' ' Cinema Romantico: Challengers

Monday, July 22, 2024

Challengers

Set in the world of tennis, “Challengers” begins with a match between Art Donaldson (Mike Faist) and Patrick Zweig (Josh O’Connor), the former a successful but aging pro looking to regain his mojo, the latter talented but mercurial and clinging to the edge of the profession. The event is in New Rochelle, seventeen miles outside New York as an establishing shot shows, and presented as a kind of country club idyll, underlined in the chirping birds and Henry Purcell’s Sound the Trumpet as sung by the Toronto Children’s Chorus on the soundtrack. Then, the idyll is wrecked as Trent Reznor and Atticus Ross’s pulsing electronica score kicks the baroque music to the curb and the camera zooms in past the judge’s chair and across the court to find Tashi Duncan (Zendaya) in the crowd. The way she watches Art and Patrick, and the way they turn to watch her watching them, clues us into their prickly codependent relationship even before we learn the considerable backstory. True, “Challengers” is short on emotional and intellectual depth, often as glossy as a commercial during a tennis match which the frequently blatant product placement evokes. But there is a primal ferocity that sticks, nevertheless, brought home in the capping shot, as if director Luca Guadagnino made his movie in the spirit of a Serena, or a Seles, or a Sharapova shriek. 

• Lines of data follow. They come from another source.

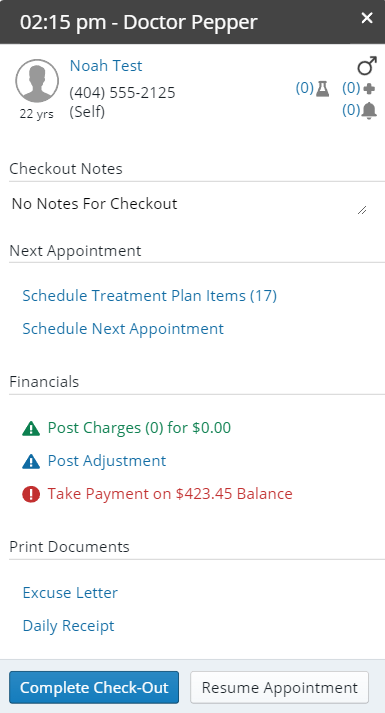
Task: Take Payment on $423.45 Balance
Action: tap(170, 494)
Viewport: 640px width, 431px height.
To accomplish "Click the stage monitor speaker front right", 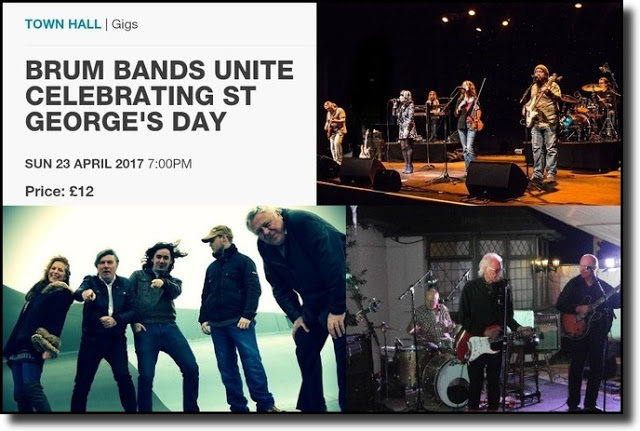I will 495,180.
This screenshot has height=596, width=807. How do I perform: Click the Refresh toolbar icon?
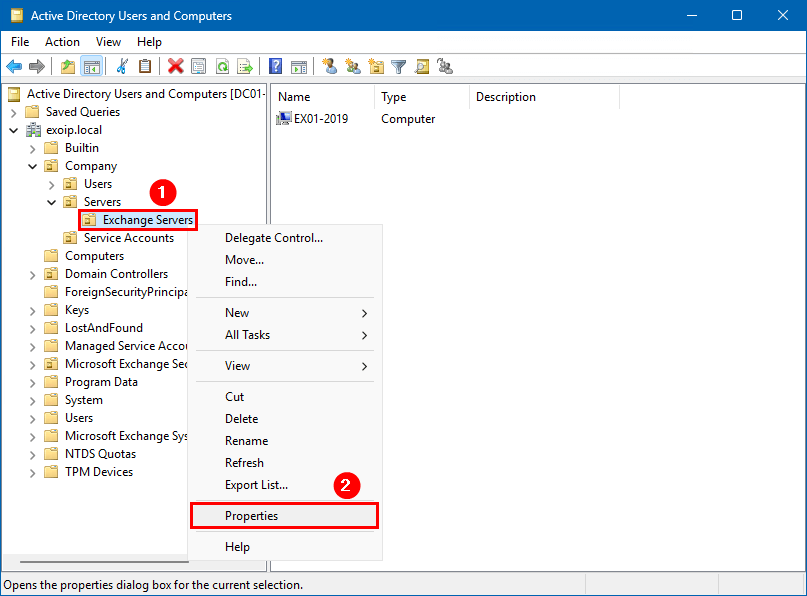point(222,67)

Art and Patrick’s match provides the framework for “Challengers” as we do not merely flash all the way back to the beginning and then move forward to this showdown but skip around in time, days, months, and years, to see what led them here. One-time doubles partners, Art and Patrick’s friendship begin to fray when they fell under the spell of Tashi, an extraordinary rising star. Screenwriter Justin Kuritzkes has said he was inspired by the contentious 2018 US Open Final between Serena Williams and Naomi Osaka, but watching the sequence in which Art and Patrick watch Tashi on the court took me back further, to the fraught days of Anna Kournikova when sex appeal and on-court skill seemed to blur into something indistinguishable.

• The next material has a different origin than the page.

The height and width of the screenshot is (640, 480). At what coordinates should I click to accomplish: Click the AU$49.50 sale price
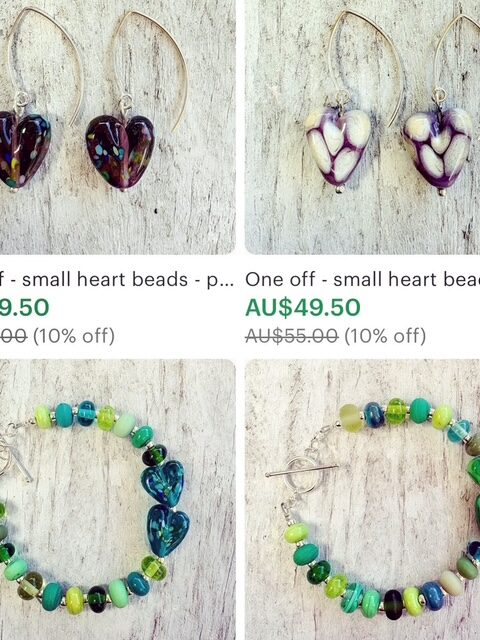coord(303,308)
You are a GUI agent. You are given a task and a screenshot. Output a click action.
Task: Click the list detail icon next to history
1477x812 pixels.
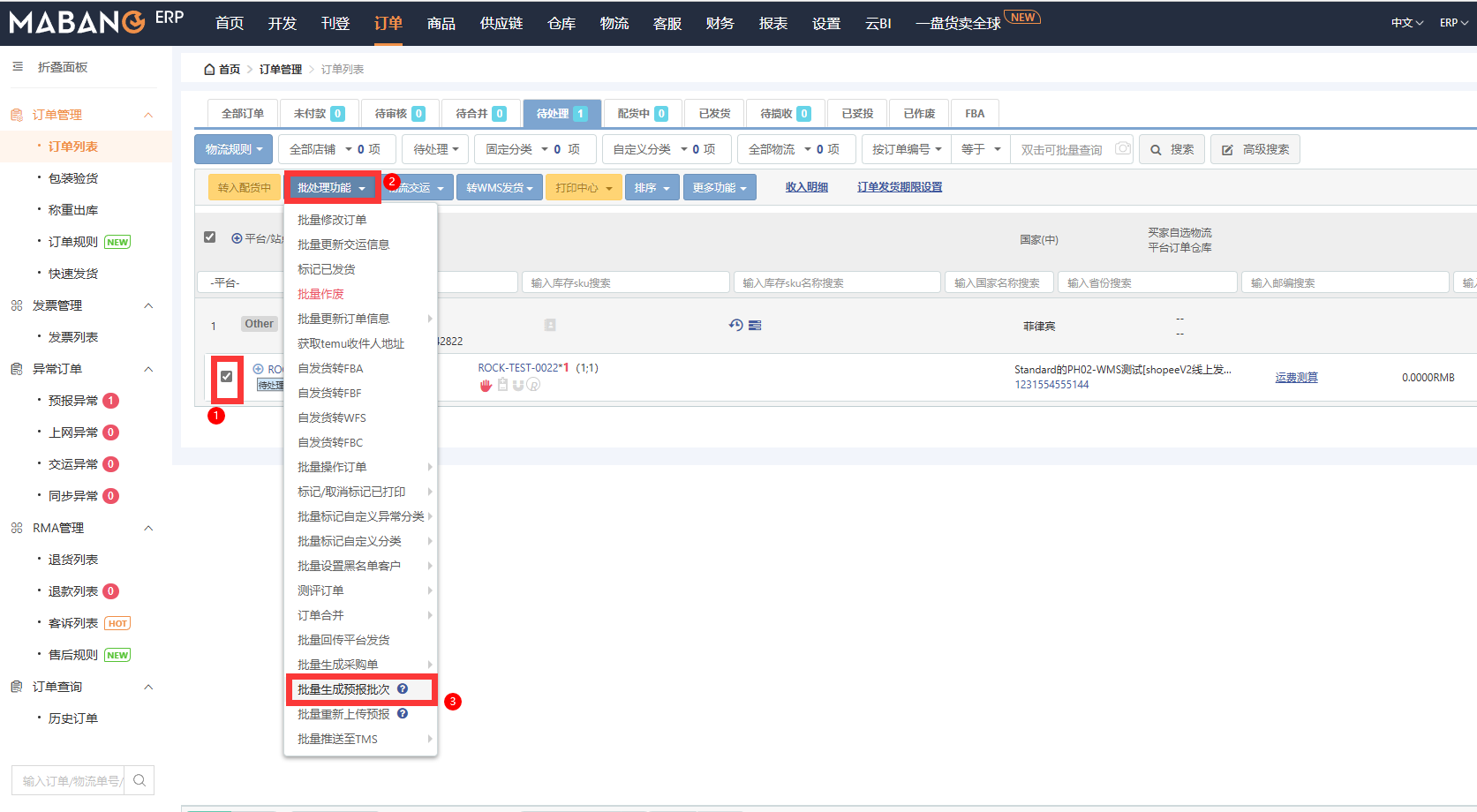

That sequence, in which Art and Patrick first watch Tashi obliterate an opponent, and then meet her afterwards at a party, and then invite her back to their motel room, are funnier, really, than sexy, framing Faist and O’Connor by frequently placing them in the same shot with his sort of overcome slack-jawed expression renders them as two fluffy-headed boys bobbing in her wake. Physically, these scenes are attuned to Art and Patrick specifically as that, boys, clueless and hapless horndogs, and Zendaya’s performance here is deft, demonstrating complete control over them without making it obvious to them that she’s in complete control. And when she summons to the two boys to bed, brings them in close to her and then presses their lips together, the way she leans back, satisfied, she is essentially pitting them against one another. It’s a competitive love triangle, in other words, and “Challengers” charts the progression of that semi-romantic back and forth.

It is a fantastic set-up, yet the resulting follow-through only manages to reproduce the scintillating nature of this sequence in fits and starts. It’s clear the structure intends to evoke the shifting nature of a tennis match, yet the rhythm of the match itself quite blatantly mimics where things stand in terms of the love triangle. It’s not so much that it counteracts the match’s own sense of tension as it denotes how the characters in “Challengers” have little agency. It’s just one more puzzle box narrative where rather than lives being lived on screen, pieces are being snapped into place, meaning the tension results more from how the movie will put this all together than what are these people going to do, all of which also underlines the one dimensionality of the trio. Patrick as a rich guy cosplaying at being poor, Art wanting a real life outside of tennis, these attributes are reduced to lines of dialogue rather than being baked into the movie. In one scene, Patrick meets a woman (Hailey Gates) for a date merely as a cruel means to get a place to stay for the night. In her arresting anxiety, though, Gates threatens to puncture the movie’s three-person bubble. And because she does, just as the scene truly starts, it ends. If the piece doesn’t fit, it gets tossed.


On the other hand, a limited viewpoint and one dimensionality feel part and parcel of the characters themselves. There is one incredible moment, not long after we have seen Tashi and Art’s daughter and their daughter’s older nanny, when referencing his rehabilitating an injury, she expresses a wish that her own recovery from injury had been as easy as his, that she would have stabbed someone, a child or an older lady, to have his recovery. Zendaya’s voice here, casual, unthinking, earnest, virtually sideswipes you; whether she consciously realizes it or not, she may as well be speaking about her own daughter, or her own daughter’s nanny. Her daughter is an afterthought, not to the movie but to her. When this trio talks about tennis, they’re talking about life, and when they’re talking about life, they’re talking about tennis, and so practically every conversation and encounter between these friends and lovers in “Challengers” is filmed and played with the ferocity of a single point in a tennis match. “Life is bigger than the court,” retired tennis legend Roger Federer said in his recent viral Dartmouth commencement speech; “Challengers” says the opposite.